§ **The task**: Once the line with "This screenshot has height=446, width=1240." is found in the entries below, repeat it and each following line exactly, up to and including the line with "Open the 专利智能管家 card title". Add no other lines.

§ **Material supplied**:
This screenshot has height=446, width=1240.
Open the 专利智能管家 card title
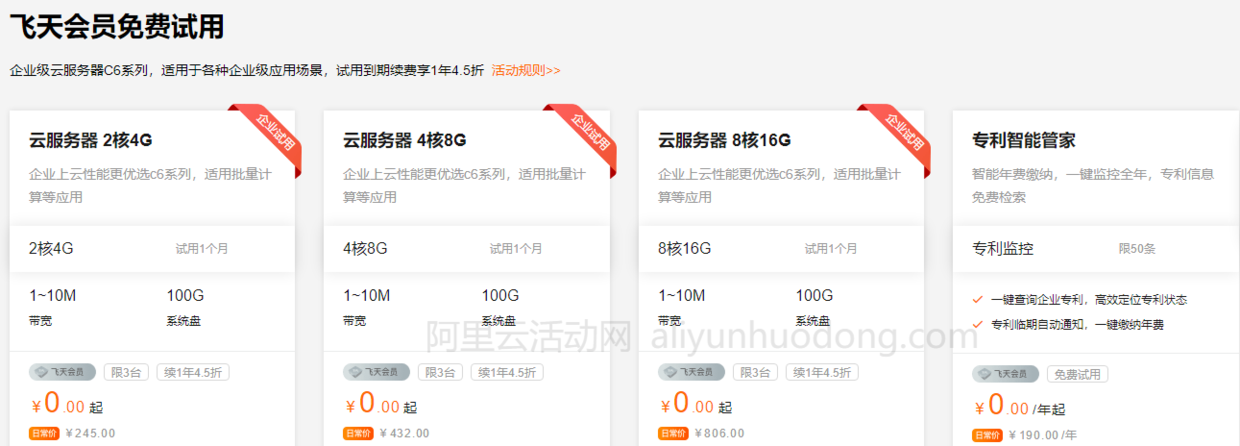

--

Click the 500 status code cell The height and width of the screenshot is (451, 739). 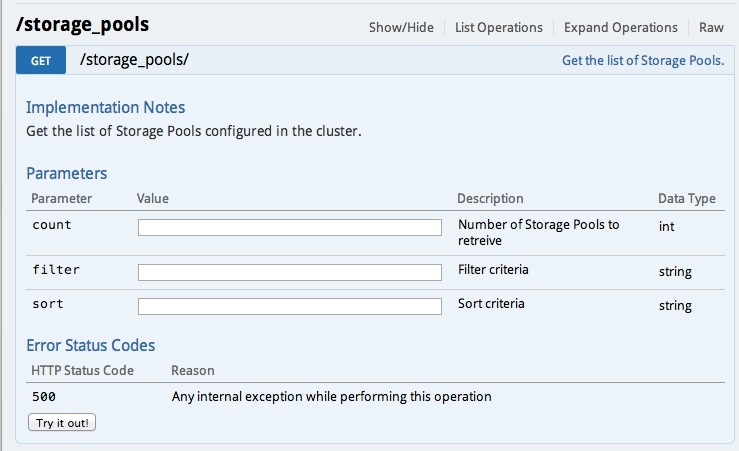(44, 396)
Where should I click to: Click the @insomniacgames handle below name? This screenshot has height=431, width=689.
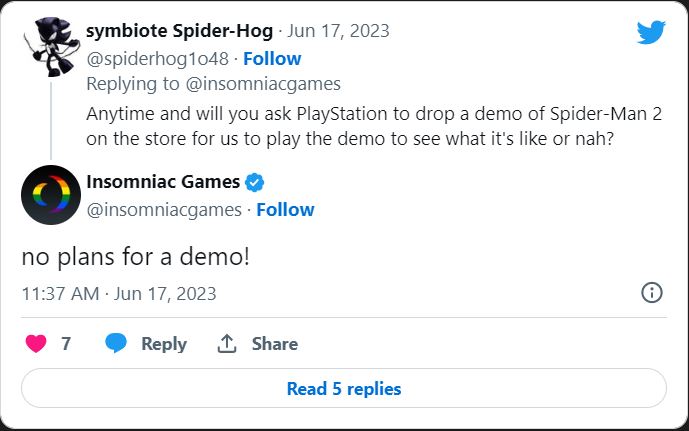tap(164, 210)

§ **Task result**:
This screenshot has height=446, width=1240.
Open the 专利智能管家 card title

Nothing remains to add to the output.